#### What to do
Render each line of the material below as an item in a numbered list, omitting any blank lines and leaving out the pictures.

BEGIN Supplied data

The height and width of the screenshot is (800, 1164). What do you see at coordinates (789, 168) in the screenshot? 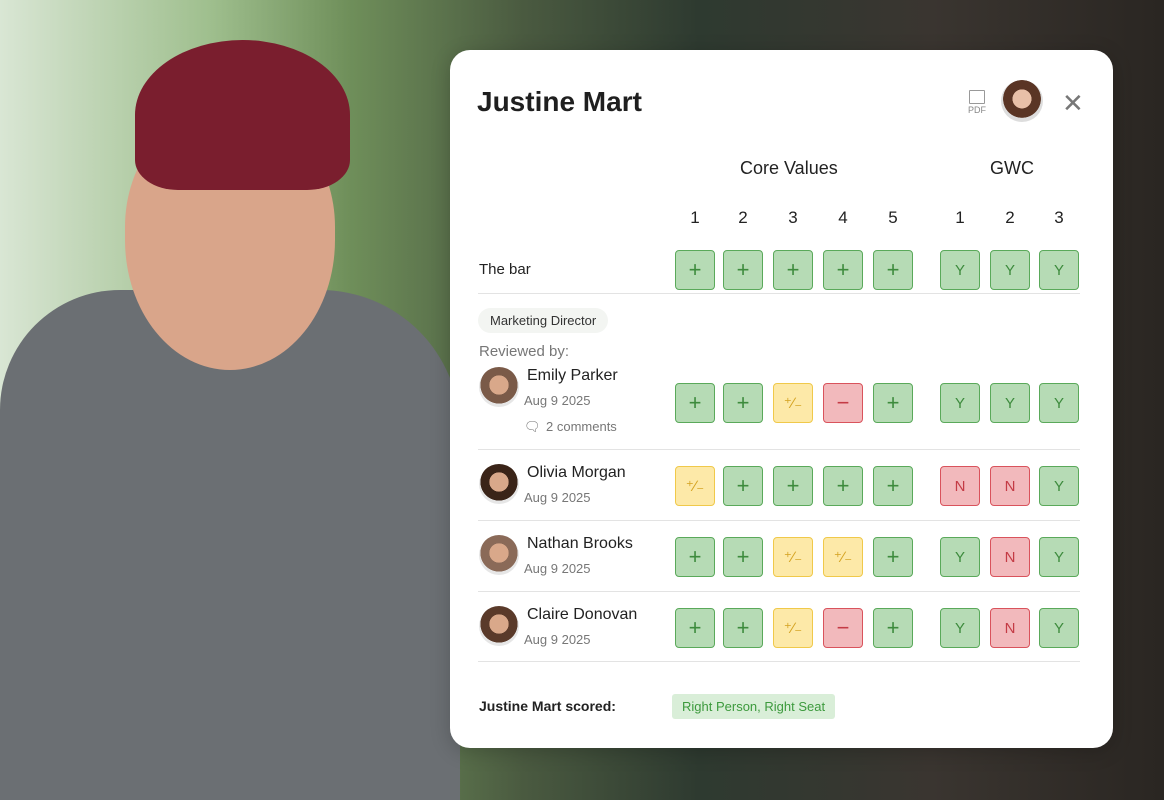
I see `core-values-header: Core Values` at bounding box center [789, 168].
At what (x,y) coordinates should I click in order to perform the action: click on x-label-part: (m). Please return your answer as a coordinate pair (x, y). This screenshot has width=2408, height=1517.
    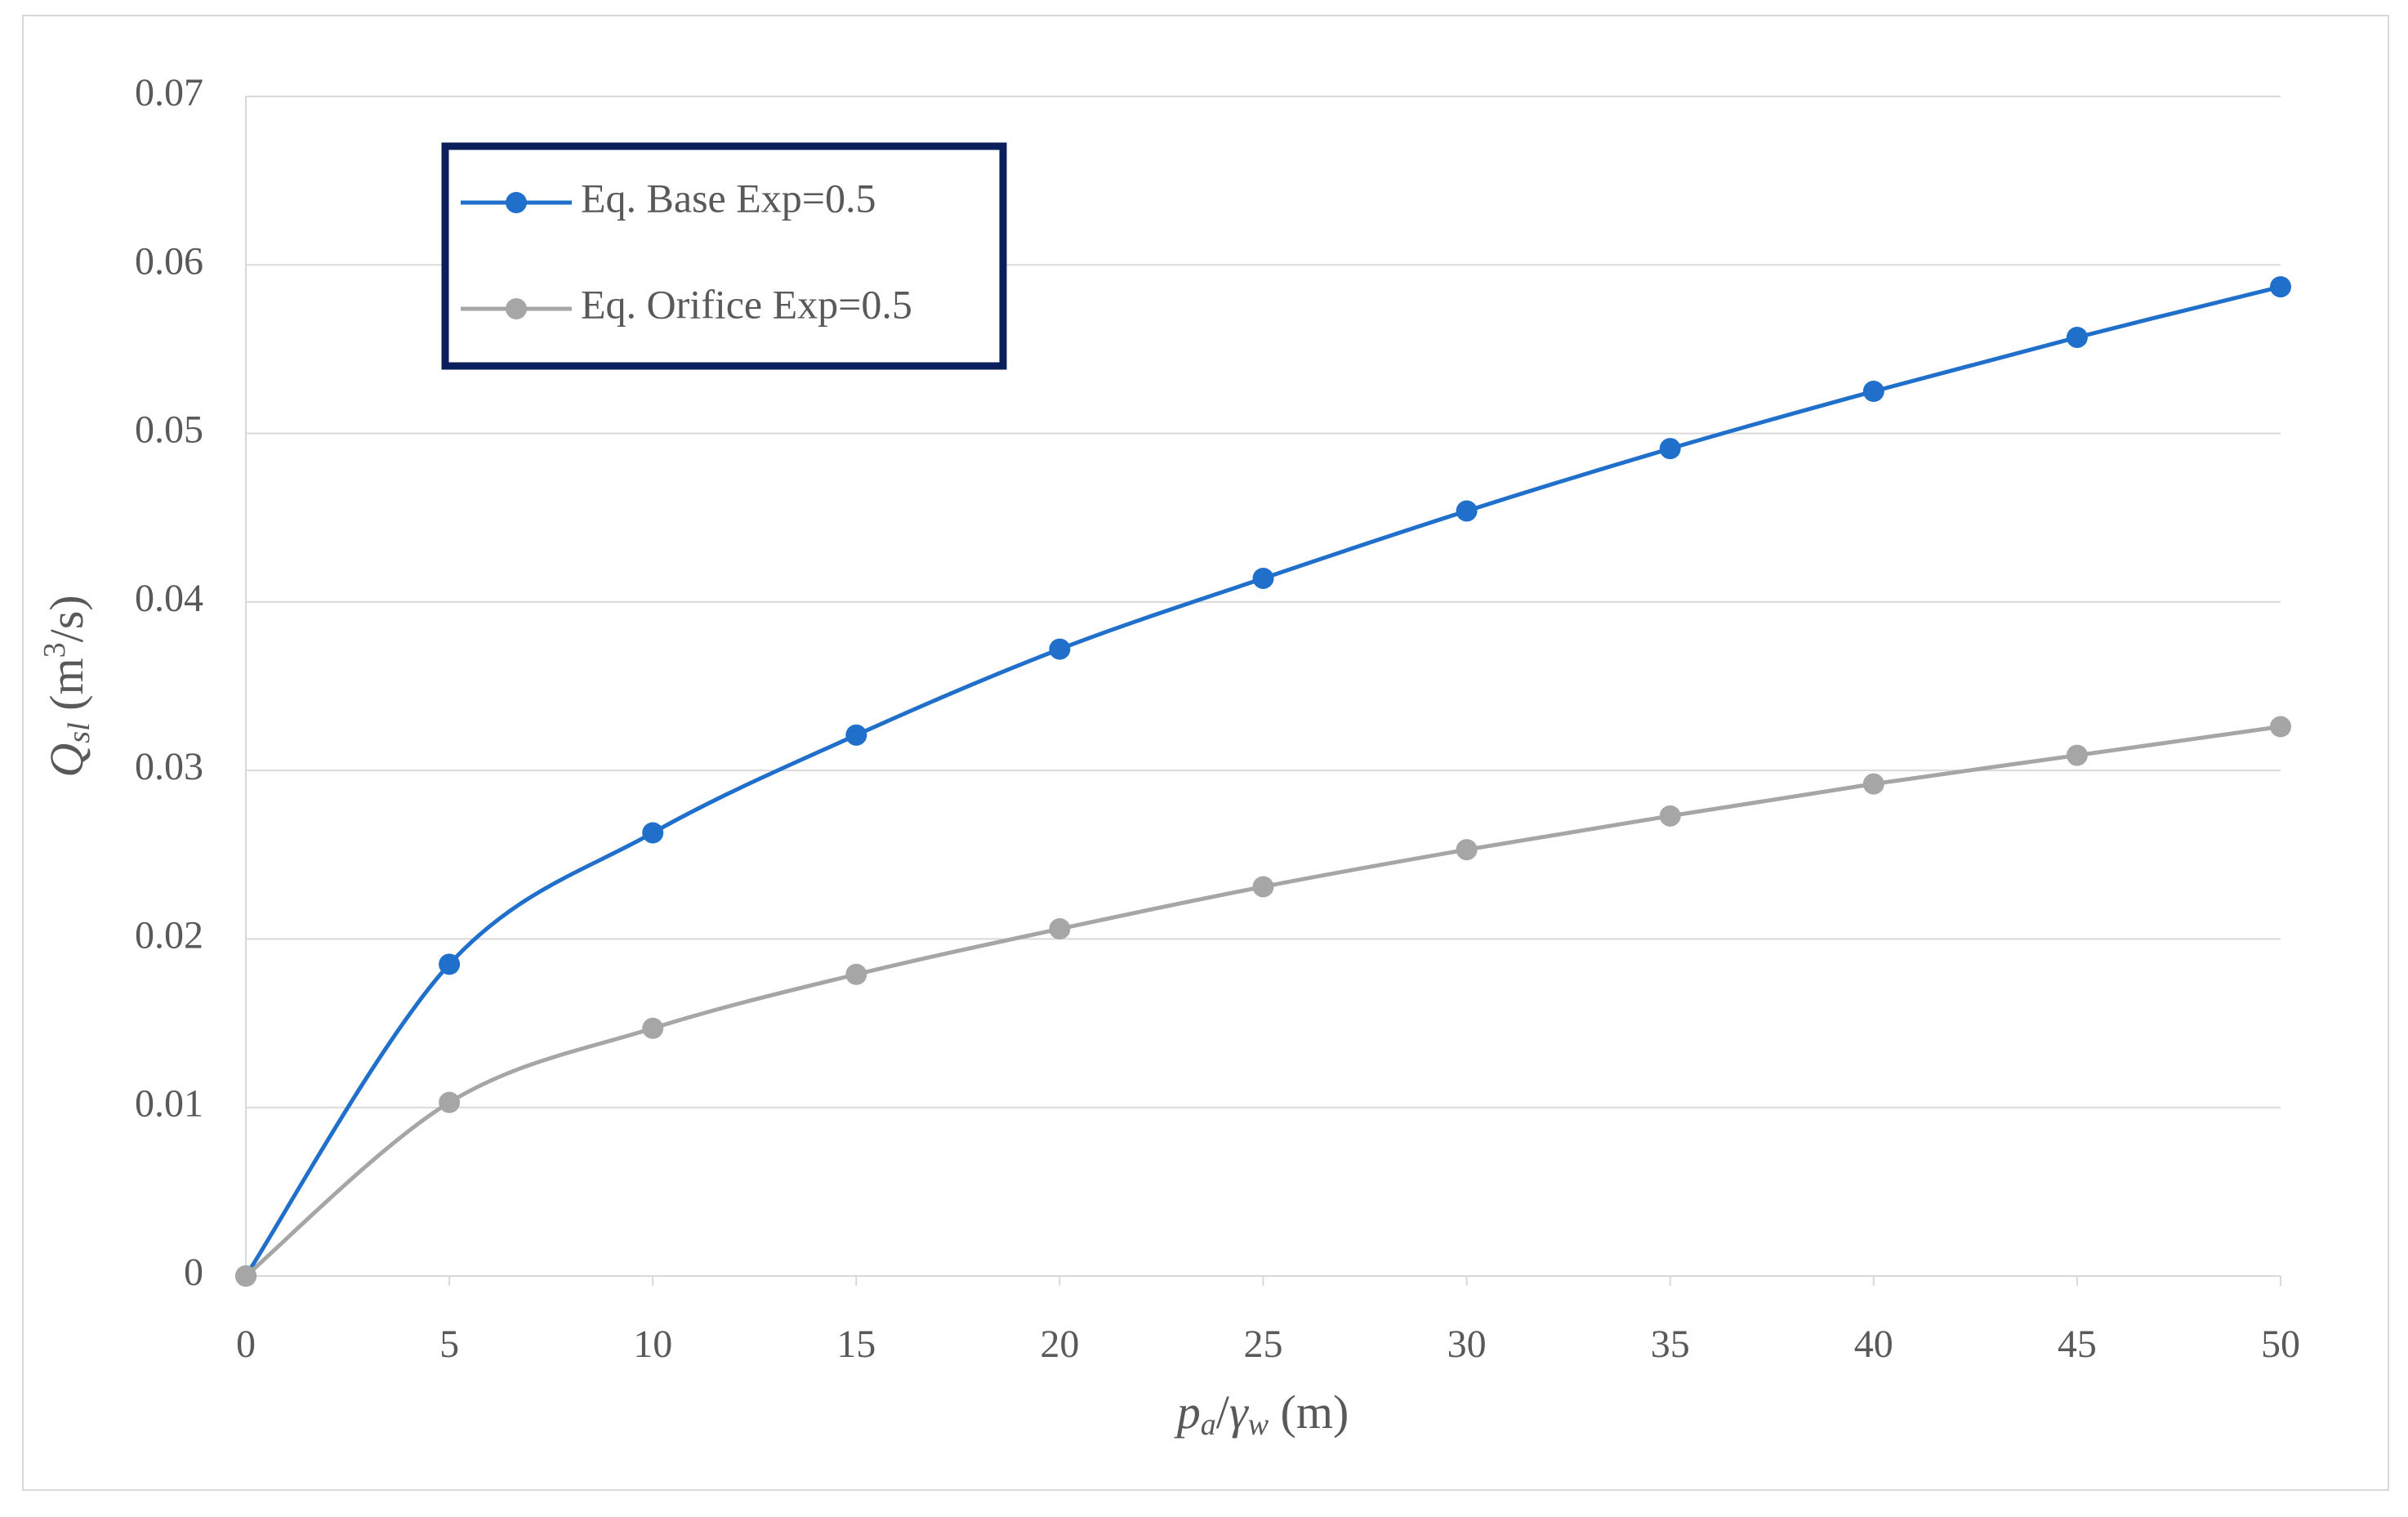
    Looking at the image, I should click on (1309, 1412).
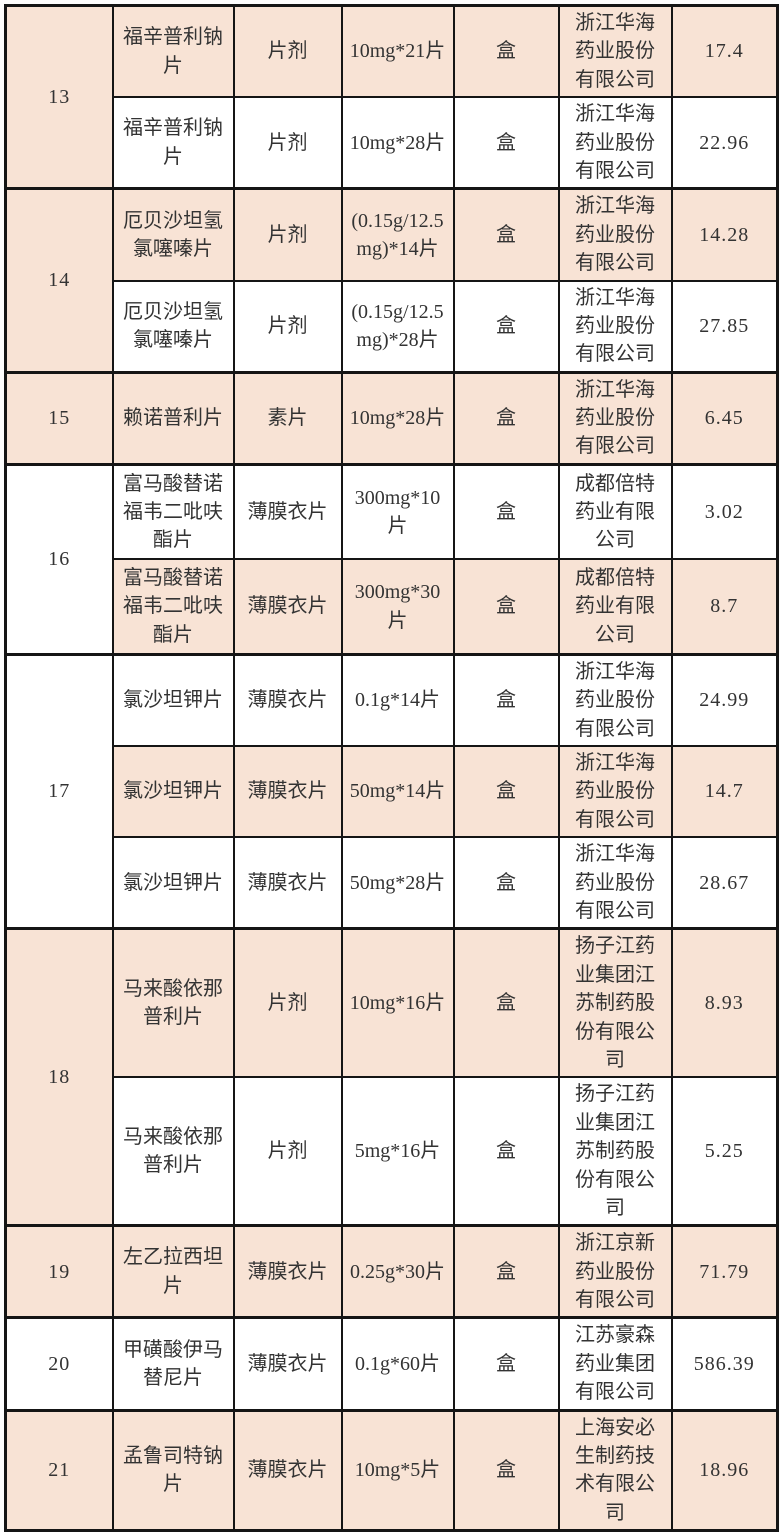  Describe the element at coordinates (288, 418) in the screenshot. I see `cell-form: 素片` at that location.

END Supplied data

#### Response
1. The height and width of the screenshot is (800, 1164). What do you see at coordinates (789, 168) in the screenshot? 
2. I see `core-values-header: Core Values` at bounding box center [789, 168].
3. At what (x,y) coordinates should I click in order to perform the action: click on x-label-part: (m). Please return your answer as a coordinate pair (x, y). This screenshot has width=2408, height=1517.
4.     Looking at the image, I should click on (1309, 1412).
5.   Describe the element at coordinates (288, 418) in the screenshot. I see `cell-form: 素片` at that location.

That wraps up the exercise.